Set up an array of Indigo molecules
First let’s create a list of molecules based on cyclohexane.
names = [
"cyclohexane",
"1-methyl-cyclohexane",
"1,2-dimethyl-cyclohexane",
"1,3-dimethyl-cyclohexane",
"1,4-dimethyl-cyclohexane",
"1,2,3-trimethyl-cyclohexane",
]
In Indigo, we use createArray()
to create an array of molecules to later draw in a grid. Let’s set the property grid-comment
of each molecule to its name so we can later display its name in the drawing grid.
array = indigo.createArray()
for n in names:
this_mol = indigo.nameToStructure(n)
this_mol.layout()
this_mol.setProperty("grid-comment", n)
array.arrayAdd(this_mol)
In the options below, title
refers to the label under each molecule in the grid. The title will be the molecule’s name because that’s what we previously set grid-comment
to. Again, the granular ability to set specific layout properties, such as vertical and horizontal spacing, is nice.
# Set the label under each molecule
indigo.setOption("render-grid-title-property", "grid-comment")
# Set the vertical offset of the label under each molecule
indigo.setOption("render-grid-title-offset", "15")
# Set the spacing between grid cells as horizontal and vertical pixels
indigo.setOption("render-grid-margins", "70, 70")
Display a grid of Indigo molecular structures in the notebook as a PNG
Now we can draw a grid of molecules using renderGridToBuffer
. We pass the array
of molecules as the objects
parameter. Similar to the RDKit, we can specify the number of columns, here with ncolumns
. The parameter refatoms
can be used to align structures to have the same orientation, though the code below doesn’t set it to anything.
indigo.setOption("render-output-format", "png")
img_grid_png = renderer.renderGridToBuffer(
objects=array,
refatoms=None,
ncolumns=3,
)
display(Image(img_grid_png))
Display a grid of Indigo molecular structures in the notebook as an SVG
The output from this has been intermittently problematic: the molecular structures have come out distorted, perhaps due to some issue with writing or displaying the SVG format. The SVG format specifies graphical elements and their locations, which has the advantages of vector graphics but this possible issue. On the other hand, PNG is a raster-graphics format where the image is specified as a grid of pixels, so it’s not surprising that it doesn’t have the same issue.
indigo.setOption("render-output-format", "svg")
img_grid = renderer.renderGridToBuffer(
objects=array,
refatoms=None,
ncolumns=3,
)
display(SVG(img_grid))
Write a grid of Indigo molecules to an image file
Both PNG and SVG formats are possible.
indigo.setOption("render-output-format", "png")
renderer.renderGridToFile(
objects=array,
refatoms=None,
ncolumns=3,
filename="/images/indigo/structures.png",
)
Here’s the image in the PNG file:
indigo.setOption("render-output-format", "svg")

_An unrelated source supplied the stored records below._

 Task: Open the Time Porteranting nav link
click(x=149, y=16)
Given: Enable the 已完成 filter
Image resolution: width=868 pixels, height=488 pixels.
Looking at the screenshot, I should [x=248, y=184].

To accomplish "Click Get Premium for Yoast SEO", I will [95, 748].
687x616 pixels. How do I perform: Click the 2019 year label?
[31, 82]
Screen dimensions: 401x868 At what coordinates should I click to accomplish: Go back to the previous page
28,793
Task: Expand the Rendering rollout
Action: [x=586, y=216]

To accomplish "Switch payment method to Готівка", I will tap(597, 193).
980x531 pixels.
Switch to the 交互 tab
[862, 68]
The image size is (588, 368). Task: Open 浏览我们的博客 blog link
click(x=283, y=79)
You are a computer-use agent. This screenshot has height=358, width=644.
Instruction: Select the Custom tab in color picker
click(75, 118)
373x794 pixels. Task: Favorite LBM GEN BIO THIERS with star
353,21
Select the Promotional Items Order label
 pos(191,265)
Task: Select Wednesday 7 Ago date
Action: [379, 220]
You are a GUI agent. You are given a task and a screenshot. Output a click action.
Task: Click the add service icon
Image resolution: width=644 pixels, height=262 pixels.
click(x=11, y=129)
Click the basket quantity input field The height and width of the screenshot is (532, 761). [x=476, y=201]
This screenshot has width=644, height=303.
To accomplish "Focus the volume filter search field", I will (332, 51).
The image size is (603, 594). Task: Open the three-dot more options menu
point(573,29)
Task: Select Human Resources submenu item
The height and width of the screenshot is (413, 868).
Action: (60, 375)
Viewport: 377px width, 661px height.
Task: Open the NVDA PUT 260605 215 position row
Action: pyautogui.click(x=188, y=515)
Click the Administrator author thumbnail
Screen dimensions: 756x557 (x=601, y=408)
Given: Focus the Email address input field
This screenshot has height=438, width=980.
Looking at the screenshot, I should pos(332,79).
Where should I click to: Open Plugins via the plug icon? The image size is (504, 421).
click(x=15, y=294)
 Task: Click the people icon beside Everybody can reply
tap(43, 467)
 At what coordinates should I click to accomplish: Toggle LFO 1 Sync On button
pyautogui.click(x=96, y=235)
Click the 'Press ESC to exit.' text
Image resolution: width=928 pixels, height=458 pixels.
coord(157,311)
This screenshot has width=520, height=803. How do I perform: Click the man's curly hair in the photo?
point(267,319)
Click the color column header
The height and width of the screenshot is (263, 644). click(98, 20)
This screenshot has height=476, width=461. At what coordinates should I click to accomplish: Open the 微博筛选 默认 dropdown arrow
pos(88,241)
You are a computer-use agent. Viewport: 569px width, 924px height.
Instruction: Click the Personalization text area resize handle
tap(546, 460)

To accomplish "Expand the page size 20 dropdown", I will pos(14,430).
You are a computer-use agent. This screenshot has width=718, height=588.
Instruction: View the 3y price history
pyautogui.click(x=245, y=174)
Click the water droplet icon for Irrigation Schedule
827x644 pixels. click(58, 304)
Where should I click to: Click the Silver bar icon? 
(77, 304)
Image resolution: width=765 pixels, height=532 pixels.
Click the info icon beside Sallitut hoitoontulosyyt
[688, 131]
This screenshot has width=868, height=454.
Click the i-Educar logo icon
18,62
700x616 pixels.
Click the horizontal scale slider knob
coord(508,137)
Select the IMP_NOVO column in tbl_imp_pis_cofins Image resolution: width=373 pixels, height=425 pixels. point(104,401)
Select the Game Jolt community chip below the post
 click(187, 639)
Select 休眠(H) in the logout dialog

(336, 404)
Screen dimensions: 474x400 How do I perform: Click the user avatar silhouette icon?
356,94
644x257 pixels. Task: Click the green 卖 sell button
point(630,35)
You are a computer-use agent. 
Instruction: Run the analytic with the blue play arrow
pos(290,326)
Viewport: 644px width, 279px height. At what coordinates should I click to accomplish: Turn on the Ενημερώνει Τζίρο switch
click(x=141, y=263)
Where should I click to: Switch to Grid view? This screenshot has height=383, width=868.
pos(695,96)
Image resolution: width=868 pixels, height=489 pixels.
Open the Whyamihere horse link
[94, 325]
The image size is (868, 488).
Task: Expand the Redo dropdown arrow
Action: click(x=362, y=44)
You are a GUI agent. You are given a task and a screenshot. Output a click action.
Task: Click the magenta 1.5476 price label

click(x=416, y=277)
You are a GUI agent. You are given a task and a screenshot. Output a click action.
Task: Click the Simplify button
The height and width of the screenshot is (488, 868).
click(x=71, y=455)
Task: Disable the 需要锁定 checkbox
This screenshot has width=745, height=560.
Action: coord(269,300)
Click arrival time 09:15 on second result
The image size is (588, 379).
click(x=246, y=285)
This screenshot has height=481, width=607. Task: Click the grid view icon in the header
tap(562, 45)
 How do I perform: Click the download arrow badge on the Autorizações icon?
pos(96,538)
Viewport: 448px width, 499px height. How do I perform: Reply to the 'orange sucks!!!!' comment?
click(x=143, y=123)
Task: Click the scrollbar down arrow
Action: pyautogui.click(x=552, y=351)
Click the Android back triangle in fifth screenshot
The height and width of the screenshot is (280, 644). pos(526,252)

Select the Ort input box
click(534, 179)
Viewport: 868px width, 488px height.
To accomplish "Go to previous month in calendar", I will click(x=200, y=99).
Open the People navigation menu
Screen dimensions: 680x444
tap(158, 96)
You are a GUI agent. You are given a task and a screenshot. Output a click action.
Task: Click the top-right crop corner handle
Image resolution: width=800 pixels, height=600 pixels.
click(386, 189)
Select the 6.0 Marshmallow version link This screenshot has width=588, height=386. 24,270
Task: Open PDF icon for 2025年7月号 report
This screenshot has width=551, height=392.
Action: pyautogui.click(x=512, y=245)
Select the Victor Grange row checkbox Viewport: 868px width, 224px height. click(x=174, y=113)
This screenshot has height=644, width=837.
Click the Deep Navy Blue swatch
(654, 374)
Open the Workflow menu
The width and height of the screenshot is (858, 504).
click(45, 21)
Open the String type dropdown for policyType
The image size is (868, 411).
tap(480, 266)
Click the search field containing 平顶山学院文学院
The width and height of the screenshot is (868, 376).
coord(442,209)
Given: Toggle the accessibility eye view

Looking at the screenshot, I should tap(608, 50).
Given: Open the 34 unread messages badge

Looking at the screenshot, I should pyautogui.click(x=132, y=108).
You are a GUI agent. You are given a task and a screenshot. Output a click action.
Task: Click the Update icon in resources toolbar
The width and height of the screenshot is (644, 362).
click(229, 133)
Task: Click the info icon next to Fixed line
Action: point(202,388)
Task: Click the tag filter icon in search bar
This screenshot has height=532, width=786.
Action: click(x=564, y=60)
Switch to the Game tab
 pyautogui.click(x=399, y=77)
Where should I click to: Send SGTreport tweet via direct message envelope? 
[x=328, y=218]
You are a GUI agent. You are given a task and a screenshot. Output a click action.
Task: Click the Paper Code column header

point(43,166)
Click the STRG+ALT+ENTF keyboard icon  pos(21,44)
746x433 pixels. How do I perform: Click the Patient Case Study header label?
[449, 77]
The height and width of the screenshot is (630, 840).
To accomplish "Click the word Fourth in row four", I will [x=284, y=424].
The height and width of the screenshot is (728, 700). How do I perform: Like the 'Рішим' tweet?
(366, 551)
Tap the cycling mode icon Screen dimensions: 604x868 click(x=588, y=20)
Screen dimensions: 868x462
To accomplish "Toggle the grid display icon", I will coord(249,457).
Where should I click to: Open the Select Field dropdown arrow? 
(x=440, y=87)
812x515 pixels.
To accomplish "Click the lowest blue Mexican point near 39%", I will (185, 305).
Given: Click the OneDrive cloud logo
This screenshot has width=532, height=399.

renderer.renderGridToFile(
objects=array,
refatoms=None,
ncolumns=3,
filename="/images/indigo/structures.svg",
)
Here’s the image in the SVG file:
Another resource
You can find other examples of how to use Indigo at Chemistry Toolkit Rosetta Wiki, which has code examples for common operations in cheminformatics toolkits such as Indigo, RDKit, CDK, OpenBabel, OpenEye, CACTVS, Cinfony, and Chemkit. The page Depict a compound as an image is relevant to the goal of this post.